[Opening EXERCISE MATERIALS section]

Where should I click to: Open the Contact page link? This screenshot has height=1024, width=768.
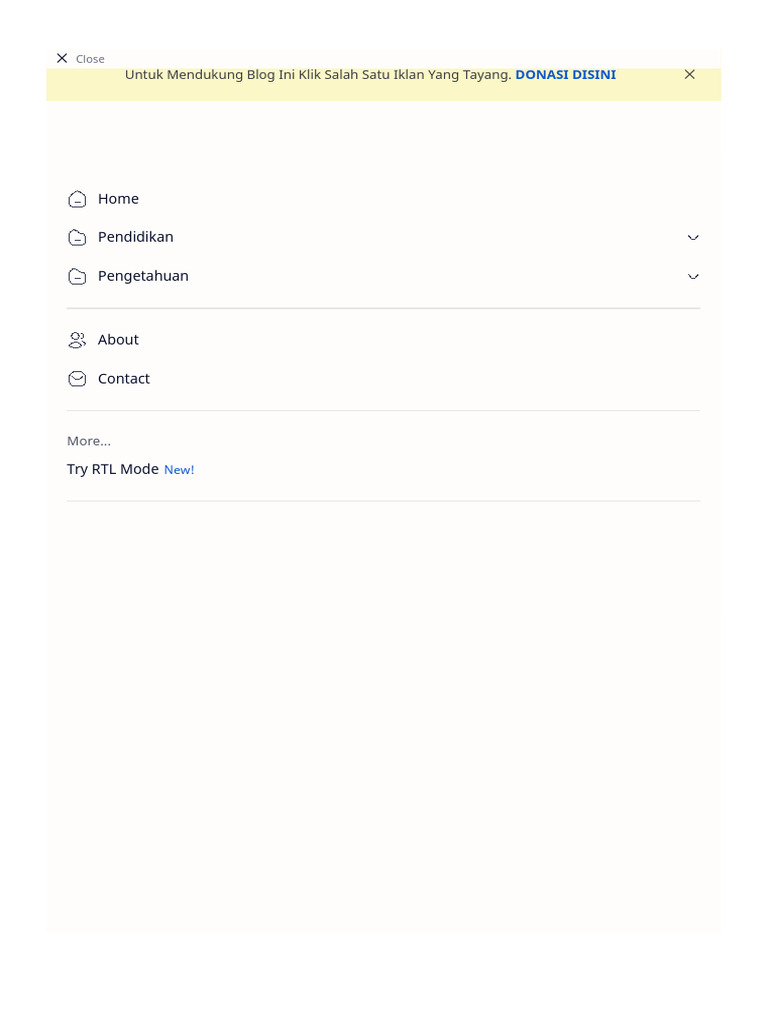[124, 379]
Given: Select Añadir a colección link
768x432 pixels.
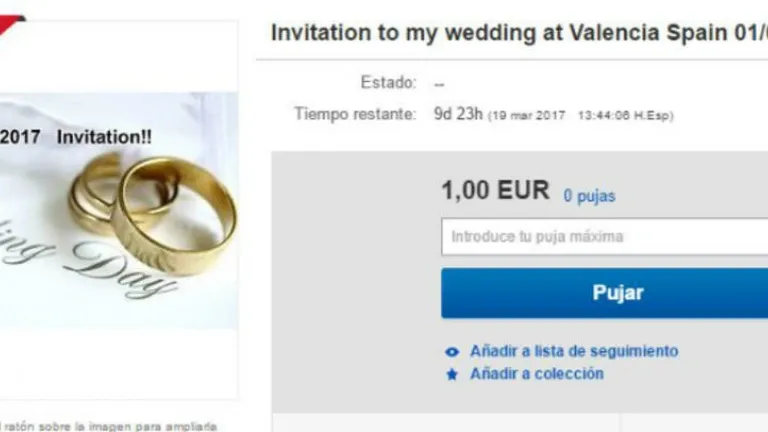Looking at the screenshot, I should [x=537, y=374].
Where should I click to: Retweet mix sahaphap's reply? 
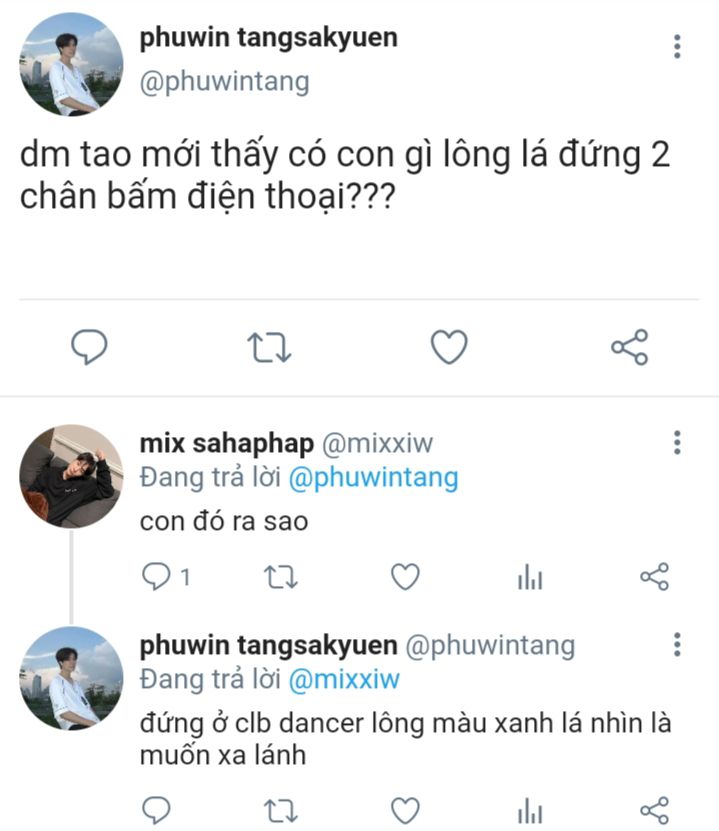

[Closing EXERCISE MATERIALS section]

▶ _PROBLEM REQUIREMENTS_
Quote exactly, and only, the lines from the one containing "Given: Select Añadir a colección link" through the last line of the records above, both included; leave out any pictures.

▶ _REPLY_
Given: Select Añadir a colección link
768x432 pixels.
Looking at the screenshot, I should [x=537, y=374].
Where should I click to: Retweet mix sahaphap's reply? 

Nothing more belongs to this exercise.